═══ EXERCISE MATERIALS ═══

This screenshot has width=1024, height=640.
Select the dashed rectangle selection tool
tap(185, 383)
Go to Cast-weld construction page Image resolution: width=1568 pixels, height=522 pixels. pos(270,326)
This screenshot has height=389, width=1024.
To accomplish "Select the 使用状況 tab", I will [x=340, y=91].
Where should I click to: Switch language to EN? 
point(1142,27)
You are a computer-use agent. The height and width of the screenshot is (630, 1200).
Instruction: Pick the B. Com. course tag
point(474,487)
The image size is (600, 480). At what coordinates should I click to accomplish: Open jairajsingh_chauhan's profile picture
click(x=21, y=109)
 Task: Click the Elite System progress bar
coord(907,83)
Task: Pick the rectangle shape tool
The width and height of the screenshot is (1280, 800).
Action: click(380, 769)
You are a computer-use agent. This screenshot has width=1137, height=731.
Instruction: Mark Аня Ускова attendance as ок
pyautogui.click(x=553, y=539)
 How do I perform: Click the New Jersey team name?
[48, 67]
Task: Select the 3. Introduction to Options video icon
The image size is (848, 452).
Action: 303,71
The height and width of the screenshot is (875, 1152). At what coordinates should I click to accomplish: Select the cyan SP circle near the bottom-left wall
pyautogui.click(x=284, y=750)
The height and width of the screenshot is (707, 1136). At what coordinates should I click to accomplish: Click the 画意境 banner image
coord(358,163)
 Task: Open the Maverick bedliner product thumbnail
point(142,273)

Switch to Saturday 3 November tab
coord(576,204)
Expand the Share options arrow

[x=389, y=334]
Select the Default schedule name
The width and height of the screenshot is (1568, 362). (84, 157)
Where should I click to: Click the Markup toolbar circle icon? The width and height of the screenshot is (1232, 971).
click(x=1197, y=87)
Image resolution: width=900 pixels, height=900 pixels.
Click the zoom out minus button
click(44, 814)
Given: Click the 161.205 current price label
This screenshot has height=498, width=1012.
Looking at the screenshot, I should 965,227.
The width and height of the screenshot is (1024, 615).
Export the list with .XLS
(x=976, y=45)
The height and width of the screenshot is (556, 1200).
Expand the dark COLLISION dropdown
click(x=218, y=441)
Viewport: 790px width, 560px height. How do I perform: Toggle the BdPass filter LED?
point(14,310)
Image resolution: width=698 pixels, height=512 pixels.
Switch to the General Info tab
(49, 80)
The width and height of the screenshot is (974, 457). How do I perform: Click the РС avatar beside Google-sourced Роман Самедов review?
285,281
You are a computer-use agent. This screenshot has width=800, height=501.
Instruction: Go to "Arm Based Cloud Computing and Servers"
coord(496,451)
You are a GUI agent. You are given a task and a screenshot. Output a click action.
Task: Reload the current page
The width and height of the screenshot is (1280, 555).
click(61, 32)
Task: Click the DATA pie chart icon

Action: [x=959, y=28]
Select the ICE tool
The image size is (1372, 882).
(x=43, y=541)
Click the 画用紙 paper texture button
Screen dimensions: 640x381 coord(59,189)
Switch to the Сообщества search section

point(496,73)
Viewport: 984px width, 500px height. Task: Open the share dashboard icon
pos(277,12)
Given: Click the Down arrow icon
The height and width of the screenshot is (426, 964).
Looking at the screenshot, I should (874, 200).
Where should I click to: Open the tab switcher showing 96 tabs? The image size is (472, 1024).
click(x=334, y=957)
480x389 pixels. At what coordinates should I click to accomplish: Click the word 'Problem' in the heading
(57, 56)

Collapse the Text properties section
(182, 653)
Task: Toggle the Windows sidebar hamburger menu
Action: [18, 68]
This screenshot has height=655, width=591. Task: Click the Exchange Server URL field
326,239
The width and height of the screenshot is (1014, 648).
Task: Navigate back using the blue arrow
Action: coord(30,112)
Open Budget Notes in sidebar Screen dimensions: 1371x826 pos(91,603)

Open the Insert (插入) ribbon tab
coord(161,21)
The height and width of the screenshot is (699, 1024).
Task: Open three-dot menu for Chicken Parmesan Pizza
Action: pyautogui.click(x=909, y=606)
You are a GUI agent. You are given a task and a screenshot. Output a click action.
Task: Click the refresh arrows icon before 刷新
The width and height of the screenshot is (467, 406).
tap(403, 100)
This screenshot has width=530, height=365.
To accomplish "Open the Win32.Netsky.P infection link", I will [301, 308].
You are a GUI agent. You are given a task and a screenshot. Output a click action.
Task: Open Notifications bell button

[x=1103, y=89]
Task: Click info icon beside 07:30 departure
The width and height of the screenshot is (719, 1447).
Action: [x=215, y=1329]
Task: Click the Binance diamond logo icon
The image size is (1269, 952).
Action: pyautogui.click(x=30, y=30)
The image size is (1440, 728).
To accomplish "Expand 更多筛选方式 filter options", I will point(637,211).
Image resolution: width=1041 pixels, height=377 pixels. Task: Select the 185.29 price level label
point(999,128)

═══

(ASSIGNMENT):
Please return all of the entries exactly as they were given.

(ANSWER BOX):
This screenshot has width=1024, height=640.
Select the dashed rectangle selection tool
tap(185, 383)
Go to Cast-weld construction page Image resolution: width=1568 pixels, height=522 pixels. pos(270,326)
This screenshot has height=389, width=1024.
To accomplish "Select the 使用状況 tab", I will [x=340, y=91].
Where should I click to: Switch language to EN? 
point(1142,27)
You are a computer-use agent. The height and width of the screenshot is (630, 1200).
Instruction: Pick the B. Com. course tag
point(474,487)
The image size is (600, 480). At what coordinates should I click to accomplish: Open jairajsingh_chauhan's profile picture
click(x=21, y=109)
 Task: Click the Elite System progress bar
coord(907,83)
Task: Pick the rectangle shape tool
The width and height of the screenshot is (1280, 800).
Action: click(380, 769)
You are a computer-use agent. This screenshot has width=1137, height=731.
Instruction: Mark Аня Ускова attendance as ок
pyautogui.click(x=553, y=539)
 How do I perform: Click the New Jersey team name?
[48, 67]
Task: Select the 3. Introduction to Options video icon
The image size is (848, 452).
Action: 303,71
The height and width of the screenshot is (875, 1152). At what coordinates should I click to accomplish: Select the cyan SP circle near the bottom-left wall
pyautogui.click(x=284, y=750)
The height and width of the screenshot is (707, 1136). At what coordinates should I click to accomplish: Click the 画意境 banner image
coord(358,163)
 Task: Open the Maverick bedliner product thumbnail
point(142,273)

Switch to Saturday 3 November tab
coord(576,204)
Expand the Share options arrow

[x=389, y=334]
Select the Default schedule name
The width and height of the screenshot is (1568, 362). (84, 157)
Where should I click to: Click the Markup toolbar circle icon? The width and height of the screenshot is (1232, 971).
click(x=1197, y=87)
Image resolution: width=900 pixels, height=900 pixels.
Click the zoom out minus button
click(44, 814)
Given: Click the 161.205 current price label
This screenshot has height=498, width=1012.
Looking at the screenshot, I should 965,227.
The width and height of the screenshot is (1024, 615).
Export the list with .XLS
(x=976, y=45)
The height and width of the screenshot is (556, 1200).
Expand the dark COLLISION dropdown
click(x=218, y=441)
Viewport: 790px width, 560px height. How do I perform: Toggle the BdPass filter LED?
point(14,310)
Image resolution: width=698 pixels, height=512 pixels.
Switch to the General Info tab
(49, 80)
The width and height of the screenshot is (974, 457). How do I perform: Click the РС avatar beside Google-sourced Роман Самедов review?
285,281
You are a computer-use agent. This screenshot has width=800, height=501.
Instruction: Go to "Arm Based Cloud Computing and Servers"
coord(496,451)
You are a GUI agent. You are given a task and a screenshot. Output a click action.
Task: Reload the current page
The width and height of the screenshot is (1280, 555).
click(61, 32)
Task: Click the DATA pie chart icon

Action: [x=959, y=28]
Select the ICE tool
The image size is (1372, 882).
(x=43, y=541)
Click the 画用紙 paper texture button
Screen dimensions: 640x381 coord(59,189)
Switch to the Сообщества search section

point(496,73)
Viewport: 984px width, 500px height. Task: Open the share dashboard icon
pos(277,12)
Given: Click the Down arrow icon
The height and width of the screenshot is (426, 964).
Looking at the screenshot, I should (874, 200).
Where should I click to: Open the tab switcher showing 96 tabs? The image size is (472, 1024).
click(x=334, y=957)
480x389 pixels. At what coordinates should I click to accomplish: Click the word 'Problem' in the heading
(57, 56)

Collapse the Text properties section
(182, 653)
Task: Toggle the Windows sidebar hamburger menu
Action: [18, 68]
This screenshot has height=655, width=591. Task: Click the Exchange Server URL field
326,239
The width and height of the screenshot is (1014, 648).
Task: Navigate back using the blue arrow
Action: coord(30,112)
Open Budget Notes in sidebar Screen dimensions: 1371x826 pos(91,603)

Open the Insert (插入) ribbon tab
coord(161,21)
The height and width of the screenshot is (699, 1024).
Task: Open three-dot menu for Chicken Parmesan Pizza
Action: pyautogui.click(x=909, y=606)
You are a GUI agent. You are given a task and a screenshot. Output a click action.
Task: Click the refresh arrows icon before 刷新
The width and height of the screenshot is (467, 406).
tap(403, 100)
This screenshot has width=530, height=365.
To accomplish "Open the Win32.Netsky.P infection link", I will [301, 308].
You are a GUI agent. You are given a task and a screenshot. Output a click action.
Task: Open Notifications bell button

[x=1103, y=89]
Task: Click info icon beside 07:30 departure
The width and height of the screenshot is (719, 1447).
Action: [x=215, y=1329]
Task: Click the Binance diamond logo icon
The image size is (1269, 952).
Action: pyautogui.click(x=30, y=30)
The image size is (1440, 728).
To accomplish "Expand 更多筛选方式 filter options", I will point(637,211).
Image resolution: width=1041 pixels, height=377 pixels. Task: Select the 185.29 price level label
point(999,128)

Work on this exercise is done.